* _Material shown_:

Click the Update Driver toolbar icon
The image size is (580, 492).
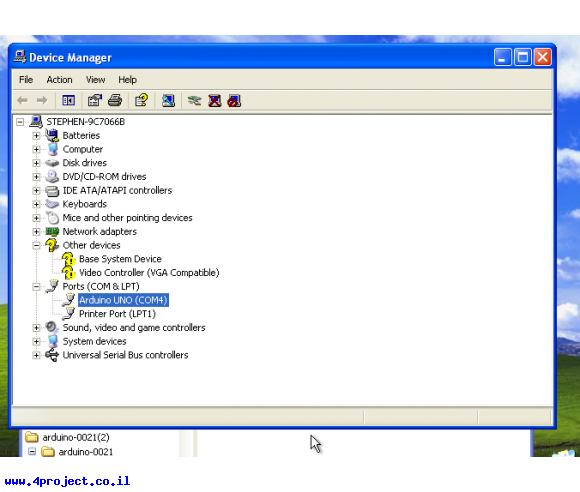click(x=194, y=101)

==

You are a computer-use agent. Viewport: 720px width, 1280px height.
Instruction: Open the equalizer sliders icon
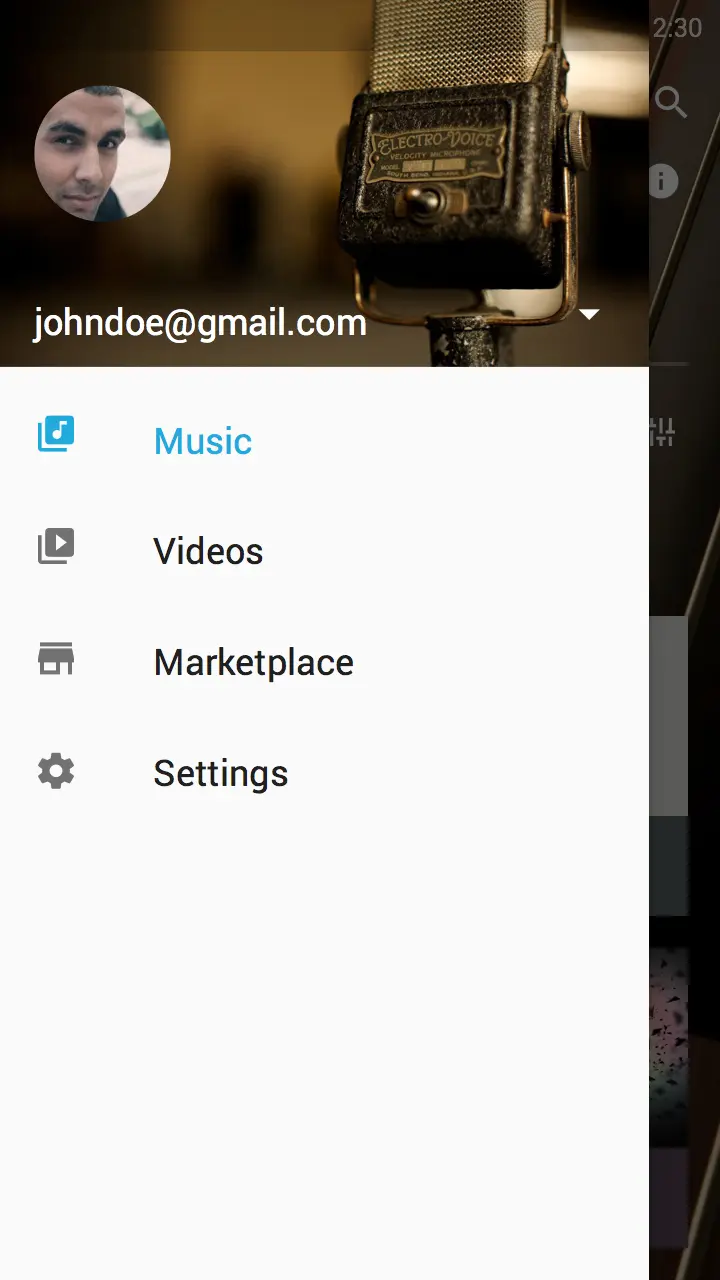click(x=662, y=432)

--

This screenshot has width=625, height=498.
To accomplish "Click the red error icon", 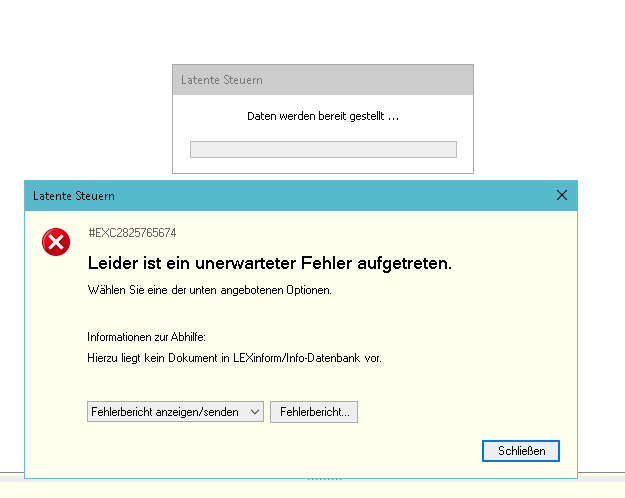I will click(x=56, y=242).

* _Task item_: Take every line from the data that includes the word "height".

* _Result_:
You are a computer-use agent. Viewport: 720px width, 1280px height.
This screenshot has width=625, height=498.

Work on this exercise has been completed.